By Dylan Bowman
17 newspapers publish controversial illustration in protest at plot to murder cartoonist.
At least 17 Danish newspapers printed a controversial cartoon of Prophet Mohammed Wednesday, vowing to defend freedom of expression a day after police foiled a murder plot against the cartoonist.
Three of the country's biggest dailies were among those that published the cartoon, which depicts the founder of Islam with a bomb in his turban.
Three men were arrested on Tuesday in Denmark for planning to murder Kurt Westergaard, 73, a cartoonist at Jyllands-Posten, the paper that originally ran the drawings in September 2005.

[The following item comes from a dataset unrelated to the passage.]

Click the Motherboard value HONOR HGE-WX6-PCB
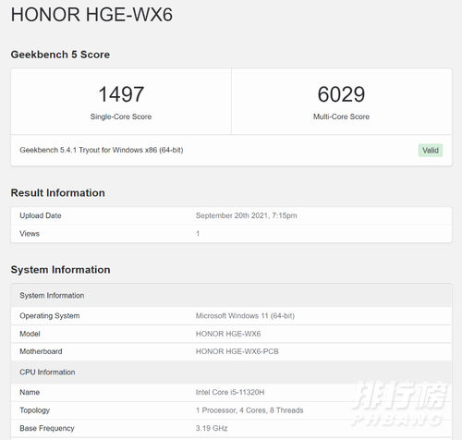237,351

A number of Danish embassies were attacked and more than 50 people were killed in rioting across the Middle East, Africa and Asia following publication of the cartoons, first in the Danish press and subsequently by numerous media outlets around the world.

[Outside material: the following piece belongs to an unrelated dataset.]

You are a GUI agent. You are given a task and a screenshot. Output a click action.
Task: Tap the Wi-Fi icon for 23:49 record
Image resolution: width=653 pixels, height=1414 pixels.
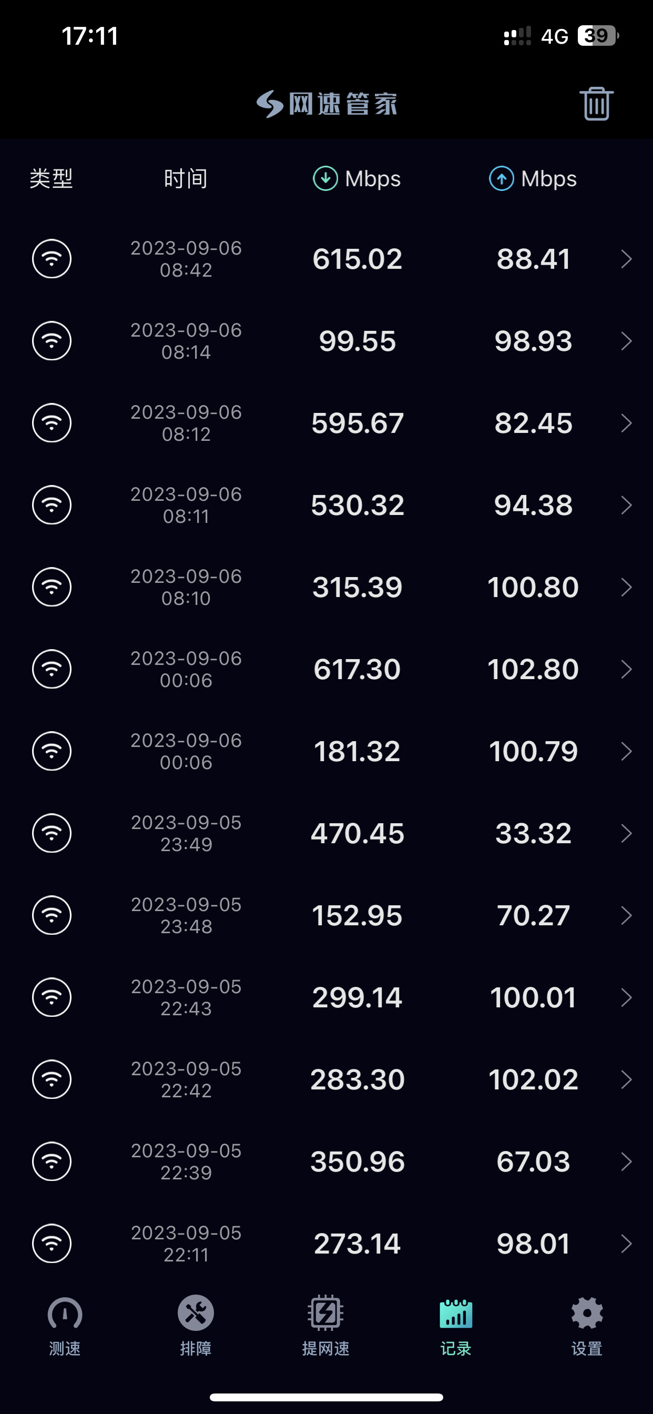[52, 833]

The cartoons caused a massive backlash against Danish companies operating in the region, with supermarkets and retail outlets removing their products from the shelves.

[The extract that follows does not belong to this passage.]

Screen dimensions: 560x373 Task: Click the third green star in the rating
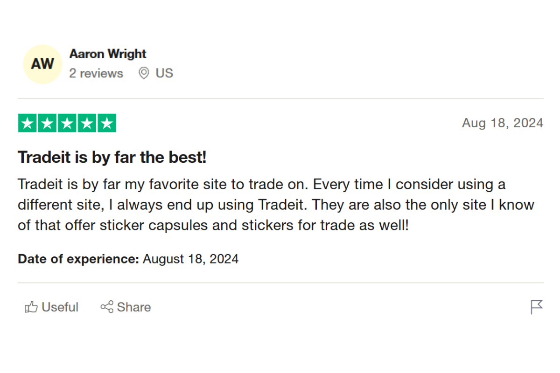click(67, 123)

The newspapers that printed the cartoon on Wednesday said they did so to take a stand against self-censorship.
"Freedom of expression gives you the right to think, to speak and to draw what you like... no matter how many terrorist plots there are," conservative broadsheet Berlingske Tidende wrote in an editorial.
The newspaper - which had not previously printed the caricature despite the massive controversy that engulfed Denmark for months in 2006 - urged "the Danish media to stand united against fanaticism".
Tabloid Ekstra Bladet meanwhile published all 12 of the original cartoons.
The Danish Ministry of Foreign Affairs said on Wednesday that so far there had been no repeat of the violent scenes two years ago, but it was following the situation "very closely".
"In travel advice we have stated what happened yesterday and the fact that some newspapers have published a drawing," Klavs Holm, under-secretary for public diplomacy, told ArabianBusiness.com.
"We have not observed any reaction that should change the security assessment or travel advice."
Hans Klingenberg, Danish ambassador to Saudi Arabia, told ArabianBusiness.com he hoped "common sense" would prevail and there would be no repeat of the violence.
Asked whether embassies in the region were taking any extra security measures, he said: "We never discuss these issues."